◆ Data supplied:

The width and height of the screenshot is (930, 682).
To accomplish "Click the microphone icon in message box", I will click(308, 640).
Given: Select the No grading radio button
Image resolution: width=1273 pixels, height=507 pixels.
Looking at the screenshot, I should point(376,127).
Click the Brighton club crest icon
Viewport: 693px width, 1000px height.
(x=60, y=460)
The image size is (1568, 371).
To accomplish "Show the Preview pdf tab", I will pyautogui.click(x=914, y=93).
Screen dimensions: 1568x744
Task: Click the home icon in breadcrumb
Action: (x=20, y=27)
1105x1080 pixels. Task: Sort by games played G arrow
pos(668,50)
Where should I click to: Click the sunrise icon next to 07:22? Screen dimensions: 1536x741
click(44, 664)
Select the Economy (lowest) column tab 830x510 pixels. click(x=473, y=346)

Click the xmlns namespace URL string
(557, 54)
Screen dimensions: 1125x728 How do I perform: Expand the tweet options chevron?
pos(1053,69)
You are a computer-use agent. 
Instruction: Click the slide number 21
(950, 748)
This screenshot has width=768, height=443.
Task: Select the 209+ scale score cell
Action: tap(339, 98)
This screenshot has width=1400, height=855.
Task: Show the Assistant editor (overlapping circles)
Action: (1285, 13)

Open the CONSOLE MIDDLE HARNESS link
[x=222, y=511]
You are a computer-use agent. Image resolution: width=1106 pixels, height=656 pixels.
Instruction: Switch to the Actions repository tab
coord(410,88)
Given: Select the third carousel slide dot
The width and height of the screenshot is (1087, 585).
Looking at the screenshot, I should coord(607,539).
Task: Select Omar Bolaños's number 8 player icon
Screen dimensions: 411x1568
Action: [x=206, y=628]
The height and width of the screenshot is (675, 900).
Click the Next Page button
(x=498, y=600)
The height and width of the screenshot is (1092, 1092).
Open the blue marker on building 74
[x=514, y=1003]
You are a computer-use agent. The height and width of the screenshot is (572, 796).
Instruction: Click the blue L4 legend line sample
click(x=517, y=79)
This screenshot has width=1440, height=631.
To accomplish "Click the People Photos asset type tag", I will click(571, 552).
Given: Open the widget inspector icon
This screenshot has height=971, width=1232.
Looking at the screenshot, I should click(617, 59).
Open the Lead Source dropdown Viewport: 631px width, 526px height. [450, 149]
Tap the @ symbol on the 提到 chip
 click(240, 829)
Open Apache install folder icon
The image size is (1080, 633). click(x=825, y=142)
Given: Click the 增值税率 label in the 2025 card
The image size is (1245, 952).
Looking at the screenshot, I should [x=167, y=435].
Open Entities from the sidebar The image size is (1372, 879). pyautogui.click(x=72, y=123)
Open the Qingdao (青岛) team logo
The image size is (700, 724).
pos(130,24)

◆ Stated exercise: Give every line of the items above as a numbered list, leaving out the blank lines.

◆ Exercise response:
1. The width and height of the screenshot is (930, 682).
2. To accomplish "Click the microphone icon in message box", I will click(308, 640).
3. Given: Select the No grading radio button
4. Image resolution: width=1273 pixels, height=507 pixels.
5. Looking at the screenshot, I should point(376,127).
6. Click the Brighton club crest icon
7. Viewport: 693px width, 1000px height.
8. (x=60, y=460)
9. The image size is (1568, 371).
10. To accomplish "Show the Preview pdf tab", I will pyautogui.click(x=914, y=93).
11. Screen dimensions: 1568x744
12. Task: Click the home icon in breadcrumb
13. Action: (x=20, y=27)
14. 1105x1080 pixels. Task: Sort by games played G arrow
15. pos(668,50)
16. Where should I click to: Click the sunrise icon next to 07:22? Screen dimensions: 1536x741
17. click(44, 664)
18. Select the Economy (lowest) column tab 830x510 pixels. click(x=473, y=346)
19. Click the xmlns namespace URL string
20. (557, 54)
21. Screen dimensions: 1125x728 How do I perform: Expand the tweet options chevron?
22. pos(1053,69)
23. You are a computer-use agent. 
24. Instruction: Click the slide number 21
25. (950, 748)
26. This screenshot has width=768, height=443.
27. Task: Select the 209+ scale score cell
28. Action: tap(339, 98)
29. This screenshot has width=1400, height=855.
30. Task: Show the Assistant editor (overlapping circles)
31. Action: (1285, 13)
32. Open the CONSOLE MIDDLE HARNESS link
33. [x=222, y=511]
34. You are a computer-use agent. Image resolution: width=1106 pixels, height=656 pixels.
35. Instruction: Switch to the Actions repository tab
36. coord(410,88)
37. Given: Select the third carousel slide dot
38. The width and height of the screenshot is (1087, 585).
39. Looking at the screenshot, I should coord(607,539).
40. Task: Select Omar Bolaños's number 8 player icon
41. Screen dimensions: 411x1568
42. Action: [x=206, y=628]
43. The height and width of the screenshot is (675, 900).
44. Click the Next Page button
45. (x=498, y=600)
46. The height and width of the screenshot is (1092, 1092).
47. Open the blue marker on building 74
48. [x=514, y=1003]
49. You are a computer-use agent. The height and width of the screenshot is (572, 796).
50. Instruction: Click the blue L4 legend line sample
51. click(x=517, y=79)
52. This screenshot has width=1440, height=631.
53. To accomplish "Click the People Photos asset type tag", I will click(571, 552).
54. Given: Open the widget inspector icon
55. This screenshot has height=971, width=1232.
56. Looking at the screenshot, I should click(617, 59).
57. Open the Lead Source dropdown Viewport: 631px width, 526px height. [450, 149]
58. Tap the @ symbol on the 提到 chip
59.  click(240, 829)
60. Open Apache install folder icon
61. The image size is (1080, 633). click(x=825, y=142)
62. Given: Click the 增值税率 label in the 2025 card
63. The image size is (1245, 952).
64. Looking at the screenshot, I should [x=167, y=435].
65. Open Entities from the sidebar The image size is (1372, 879). pyautogui.click(x=72, y=123)
66. Open the Qingdao (青岛) team logo
67. The image size is (700, 724).
68. pos(130,24)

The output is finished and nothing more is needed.